To our knowledge, this is the first systematic review that assesses the benefits and harms of bioimpedance, when compared to standard care in adult population with ESKD. The main strengths of this review include the comprehensive searches of multiple databases and application of Cochrane methodology. Core outcome domains are reported as suggested by the recent international SONG-HD initiative [29]. We managed to include data from seven studies (one unpublished studies) with more than 1300 participants. Also, all the ongoing studies and observational data are presented in detail. Nevertheless, our review has some important limitations. We acknowledge that between studies, it is difficult to quantify how different these studies may have truly been with regard to the standard of care arms since practices may have varied widely. We acknowledge that the devices have not been cross-validated and estimation algorithms are proprietary but all of devices do present validation studies, previously published [30, 31]. Also, the included studies did not standardize BP measurements. The blood pressure comparison in the HD patients included pre-HD BP. It is arguable whether this is a useful metric of overall BP burden, chronic volume overload or even overall prognosis. Also, loss or residual kidney function was not included under outcomes and this might underestimate the medium to long-term risks related to reduction in overhydration.

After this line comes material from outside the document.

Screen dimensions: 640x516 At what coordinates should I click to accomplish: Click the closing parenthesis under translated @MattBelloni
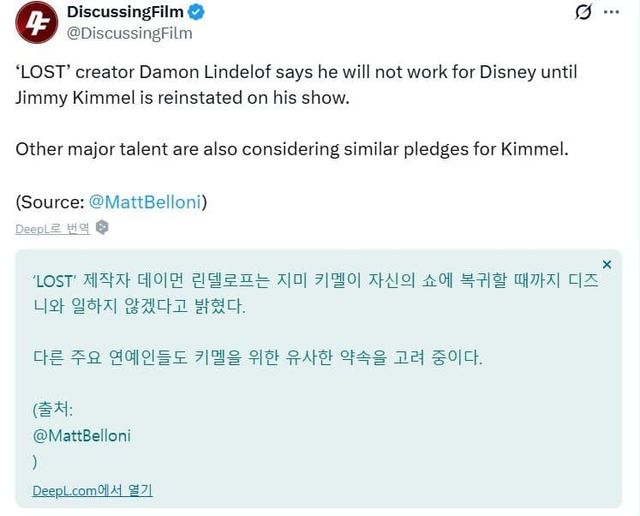(35, 461)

The included studies had small sample sizes with short follow-up and variability of follow-up period. The amount of data available on patient-relevant outcomes (e.g. mortality, cardiovascular events, side effects) is limited and reported incompletely when available. Also, the quality of the included studies is low to medium level when looking at the risk of bias scale.

Conclusion

Bioimpedance-based dry weight assessment does not have a statistically significant effect on all-cause mortality in patients with end-stage kidney disease. However, this method can improve blood pressure control, overall overhydration and arterial stiffness measurements. Due to the small sample size of existing studies, larger studies with longer follow-up, possibly in combination with other promising methods such as lung ultrasonography, will likely shape the next generation of dry weight assessment in guiding fluid management for ESKD patients.